Given records →
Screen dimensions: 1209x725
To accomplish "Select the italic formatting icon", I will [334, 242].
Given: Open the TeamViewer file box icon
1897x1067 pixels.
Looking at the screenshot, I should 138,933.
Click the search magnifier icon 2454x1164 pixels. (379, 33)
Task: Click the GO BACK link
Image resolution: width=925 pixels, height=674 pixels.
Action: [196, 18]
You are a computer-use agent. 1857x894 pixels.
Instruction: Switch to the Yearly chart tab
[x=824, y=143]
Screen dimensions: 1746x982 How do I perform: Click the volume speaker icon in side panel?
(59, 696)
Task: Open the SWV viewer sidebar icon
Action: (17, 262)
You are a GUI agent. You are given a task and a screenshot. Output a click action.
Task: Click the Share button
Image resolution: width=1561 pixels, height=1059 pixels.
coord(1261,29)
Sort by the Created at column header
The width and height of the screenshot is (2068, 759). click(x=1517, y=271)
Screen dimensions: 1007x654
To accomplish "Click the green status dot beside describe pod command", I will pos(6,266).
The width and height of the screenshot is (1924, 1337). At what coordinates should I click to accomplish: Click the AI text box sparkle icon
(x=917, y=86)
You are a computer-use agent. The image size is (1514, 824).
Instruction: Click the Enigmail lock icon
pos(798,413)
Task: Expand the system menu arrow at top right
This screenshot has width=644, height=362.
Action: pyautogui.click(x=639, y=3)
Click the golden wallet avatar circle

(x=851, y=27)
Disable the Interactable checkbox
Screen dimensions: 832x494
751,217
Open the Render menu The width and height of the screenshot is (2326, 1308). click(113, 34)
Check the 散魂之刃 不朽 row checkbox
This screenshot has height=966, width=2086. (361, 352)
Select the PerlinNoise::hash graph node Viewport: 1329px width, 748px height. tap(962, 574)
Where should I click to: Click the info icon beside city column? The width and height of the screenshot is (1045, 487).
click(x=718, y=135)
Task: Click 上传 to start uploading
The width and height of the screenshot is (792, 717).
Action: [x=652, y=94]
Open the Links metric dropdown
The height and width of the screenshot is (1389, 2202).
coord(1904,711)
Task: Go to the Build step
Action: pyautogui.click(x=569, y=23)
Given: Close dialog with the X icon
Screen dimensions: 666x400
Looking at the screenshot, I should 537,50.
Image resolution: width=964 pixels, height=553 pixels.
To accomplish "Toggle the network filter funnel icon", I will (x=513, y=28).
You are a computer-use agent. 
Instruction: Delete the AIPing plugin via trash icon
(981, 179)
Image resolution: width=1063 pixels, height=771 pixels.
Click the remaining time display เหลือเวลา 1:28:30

Activity →
All of the data should be retyped exactly.

Exercise response →
Screen dimensions: 1209x725
To accomplish "Select the italic formatting icon", I will [334, 242].
Given: Open the TeamViewer file box icon
1897x1067 pixels.
Looking at the screenshot, I should 138,933.
Click the search magnifier icon 2454x1164 pixels. (379, 33)
Task: Click the GO BACK link
Image resolution: width=925 pixels, height=674 pixels.
Action: [196, 18]
You are a computer-use agent. 1857x894 pixels.
Instruction: Switch to the Yearly chart tab
[x=824, y=143]
Screen dimensions: 1746x982 How do I perform: Click the volume speaker icon in side panel?
(59, 696)
Task: Open the SWV viewer sidebar icon
Action: (17, 262)
You are a GUI agent. You are given a task and a screenshot. Output a click action.
Task: Click the Share button
Image resolution: width=1561 pixels, height=1059 pixels.
coord(1261,29)
Sort by the Created at column header
The width and height of the screenshot is (2068, 759). click(x=1517, y=271)
Screen dimensions: 1007x654
To accomplish "Click the green status dot beside describe pod command", I will pos(6,266).
The width and height of the screenshot is (1924, 1337). At what coordinates should I click to accomplish: Click the AI text box sparkle icon
(x=917, y=86)
You are a computer-use agent. The image size is (1514, 824).
Instruction: Click the Enigmail lock icon
pos(798,413)
Task: Expand the system menu arrow at top right
This screenshot has width=644, height=362.
Action: pyautogui.click(x=639, y=3)
Click the golden wallet avatar circle

(x=851, y=27)
Disable the Interactable checkbox
Screen dimensions: 832x494
751,217
Open the Render menu The width and height of the screenshot is (2326, 1308). click(113, 34)
Check the 散魂之刃 不朽 row checkbox
This screenshot has height=966, width=2086. (361, 352)
Select the PerlinNoise::hash graph node Viewport: 1329px width, 748px height. tap(962, 574)
Where should I click to: Click the info icon beside city column? The width and height of the screenshot is (1045, 487).
click(x=718, y=135)
Task: Click 上传 to start uploading
The width and height of the screenshot is (792, 717).
Action: [x=652, y=94]
Open the Links metric dropdown
The height and width of the screenshot is (1389, 2202).
coord(1904,711)
Task: Go to the Build step
Action: pyautogui.click(x=569, y=23)
Given: Close dialog with the X icon
Screen dimensions: 666x400
Looking at the screenshot, I should 537,50.
Image resolution: width=964 pixels, height=553 pixels.
To accomplish "Toggle the network filter funnel icon", I will (x=513, y=28).
You are a computer-use agent. 
Instruction: Delete the AIPing plugin via trash icon
(981, 179)
Image resolution: width=1063 pixels, height=771 pixels.
Click the remaining time display เหลือเวลา 1:28:30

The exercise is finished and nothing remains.